CHALLENGE
Copy all of the data below line for line, changing nothing.

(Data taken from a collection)
-=-=-

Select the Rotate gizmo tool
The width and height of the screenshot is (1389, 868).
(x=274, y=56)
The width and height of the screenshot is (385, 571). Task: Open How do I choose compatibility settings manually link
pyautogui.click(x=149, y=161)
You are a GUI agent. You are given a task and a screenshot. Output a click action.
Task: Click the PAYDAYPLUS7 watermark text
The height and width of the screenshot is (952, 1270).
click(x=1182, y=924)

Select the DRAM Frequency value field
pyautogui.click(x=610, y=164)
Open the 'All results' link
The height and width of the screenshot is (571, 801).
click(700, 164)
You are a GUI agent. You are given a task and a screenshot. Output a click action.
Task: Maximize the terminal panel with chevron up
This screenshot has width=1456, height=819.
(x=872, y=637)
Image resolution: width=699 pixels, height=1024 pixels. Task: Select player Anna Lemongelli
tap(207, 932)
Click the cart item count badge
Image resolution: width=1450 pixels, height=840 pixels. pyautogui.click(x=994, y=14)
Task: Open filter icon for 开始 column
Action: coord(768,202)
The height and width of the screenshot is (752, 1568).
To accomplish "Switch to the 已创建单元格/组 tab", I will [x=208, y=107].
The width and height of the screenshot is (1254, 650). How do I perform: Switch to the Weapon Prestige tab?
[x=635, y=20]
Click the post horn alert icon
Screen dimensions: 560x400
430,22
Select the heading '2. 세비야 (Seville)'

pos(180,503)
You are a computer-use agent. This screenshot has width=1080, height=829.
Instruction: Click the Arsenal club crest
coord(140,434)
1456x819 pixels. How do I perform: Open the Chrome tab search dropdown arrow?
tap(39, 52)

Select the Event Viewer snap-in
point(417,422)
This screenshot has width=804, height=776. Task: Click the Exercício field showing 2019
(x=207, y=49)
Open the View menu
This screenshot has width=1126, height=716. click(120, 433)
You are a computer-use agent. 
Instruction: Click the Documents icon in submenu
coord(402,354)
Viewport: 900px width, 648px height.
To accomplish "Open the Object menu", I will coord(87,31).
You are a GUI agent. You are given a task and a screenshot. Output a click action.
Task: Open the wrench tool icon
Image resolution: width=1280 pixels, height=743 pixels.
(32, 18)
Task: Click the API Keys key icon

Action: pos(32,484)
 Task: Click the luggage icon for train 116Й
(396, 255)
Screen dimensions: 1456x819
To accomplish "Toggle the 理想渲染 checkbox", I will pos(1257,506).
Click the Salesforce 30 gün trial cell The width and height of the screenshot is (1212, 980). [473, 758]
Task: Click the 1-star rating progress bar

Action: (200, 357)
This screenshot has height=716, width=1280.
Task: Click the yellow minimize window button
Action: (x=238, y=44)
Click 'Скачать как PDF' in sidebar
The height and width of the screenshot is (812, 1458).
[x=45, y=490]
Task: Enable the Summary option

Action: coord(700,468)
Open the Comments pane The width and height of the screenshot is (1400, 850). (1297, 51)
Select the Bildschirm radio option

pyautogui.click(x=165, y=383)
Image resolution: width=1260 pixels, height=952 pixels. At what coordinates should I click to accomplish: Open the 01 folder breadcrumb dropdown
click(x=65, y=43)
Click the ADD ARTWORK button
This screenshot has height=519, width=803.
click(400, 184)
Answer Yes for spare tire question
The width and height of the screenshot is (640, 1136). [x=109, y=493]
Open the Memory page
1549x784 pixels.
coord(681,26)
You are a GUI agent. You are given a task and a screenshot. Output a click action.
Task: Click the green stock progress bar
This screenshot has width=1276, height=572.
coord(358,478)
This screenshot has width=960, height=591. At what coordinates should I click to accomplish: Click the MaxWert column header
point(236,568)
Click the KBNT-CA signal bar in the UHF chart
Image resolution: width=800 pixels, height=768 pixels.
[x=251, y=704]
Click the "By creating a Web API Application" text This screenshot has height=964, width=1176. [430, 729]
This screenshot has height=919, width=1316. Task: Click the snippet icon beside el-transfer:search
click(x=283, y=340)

-=-=-

WORKED SOLUTION
Select the Rotate gizmo tool
The width and height of the screenshot is (1389, 868).
(x=274, y=56)
The width and height of the screenshot is (385, 571). Task: Open How do I choose compatibility settings manually link
pyautogui.click(x=149, y=161)
You are a GUI agent. You are given a task and a screenshot. Output a click action.
Task: Click the PAYDAYPLUS7 watermark text
The height and width of the screenshot is (952, 1270).
click(x=1182, y=924)

Select the DRAM Frequency value field
pyautogui.click(x=610, y=164)
Open the 'All results' link
The height and width of the screenshot is (571, 801).
click(700, 164)
You are a GUI agent. You are given a task and a screenshot. Output a click action.
Task: Maximize the terminal panel with chevron up
This screenshot has width=1456, height=819.
(x=872, y=637)
Image resolution: width=699 pixels, height=1024 pixels. Task: Select player Anna Lemongelli
tap(207, 932)
Click the cart item count badge
Image resolution: width=1450 pixels, height=840 pixels. pyautogui.click(x=994, y=14)
Task: Open filter icon for 开始 column
Action: coord(768,202)
The height and width of the screenshot is (752, 1568).
To accomplish "Switch to the 已创建单元格/组 tab", I will [x=208, y=107].
The width and height of the screenshot is (1254, 650). How do I perform: Switch to the Weapon Prestige tab?
[x=635, y=20]
Click the post horn alert icon
Screen dimensions: 560x400
430,22
Select the heading '2. 세비야 (Seville)'

pos(180,503)
You are a computer-use agent. This screenshot has width=1080, height=829.
Instruction: Click the Arsenal club crest
coord(140,434)
1456x819 pixels. How do I perform: Open the Chrome tab search dropdown arrow?
tap(39, 52)

Select the Event Viewer snap-in
point(417,422)
This screenshot has width=804, height=776. Task: Click the Exercício field showing 2019
(x=207, y=49)
Open the View menu
This screenshot has width=1126, height=716. click(120, 433)
You are a computer-use agent. 
Instruction: Click the Documents icon in submenu
coord(402,354)
Viewport: 900px width, 648px height.
To accomplish "Open the Object menu", I will coord(87,31).
You are a GUI agent. You are given a task and a screenshot. Output a click action.
Task: Open the wrench tool icon
Image resolution: width=1280 pixels, height=743 pixels.
(32, 18)
Task: Click the API Keys key icon

Action: pos(32,484)
 Task: Click the luggage icon for train 116Й
(396, 255)
Screen dimensions: 1456x819
To accomplish "Toggle the 理想渲染 checkbox", I will pos(1257,506).
Click the Salesforce 30 gün trial cell The width and height of the screenshot is (1212, 980). [473, 758]
Task: Click the 1-star rating progress bar

Action: (200, 357)
This screenshot has height=716, width=1280.
Task: Click the yellow minimize window button
Action: (x=238, y=44)
Click 'Скачать как PDF' in sidebar
The height and width of the screenshot is (812, 1458).
[x=45, y=490]
Task: Enable the Summary option

Action: coord(700,468)
Open the Comments pane The width and height of the screenshot is (1400, 850). (1297, 51)
Select the Bildschirm radio option

pyautogui.click(x=165, y=383)
Image resolution: width=1260 pixels, height=952 pixels. At what coordinates should I click to accomplish: Open the 01 folder breadcrumb dropdown
click(x=65, y=43)
Click the ADD ARTWORK button
This screenshot has height=519, width=803.
click(400, 184)
Answer Yes for spare tire question
The width and height of the screenshot is (640, 1136). [x=109, y=493]
Open the Memory page
1549x784 pixels.
coord(681,26)
You are a GUI agent. You are given a task and a screenshot. Output a click action.
Task: Click the green stock progress bar
This screenshot has width=1276, height=572.
coord(358,478)
This screenshot has width=960, height=591. At what coordinates should I click to accomplish: Click the MaxWert column header
point(236,568)
Click the KBNT-CA signal bar in the UHF chart
Image resolution: width=800 pixels, height=768 pixels.
[x=251, y=704]
Click the "By creating a Web API Application" text This screenshot has height=964, width=1176. [430, 729]
This screenshot has height=919, width=1316. Task: Click the snippet icon beside el-transfer:search
click(x=283, y=340)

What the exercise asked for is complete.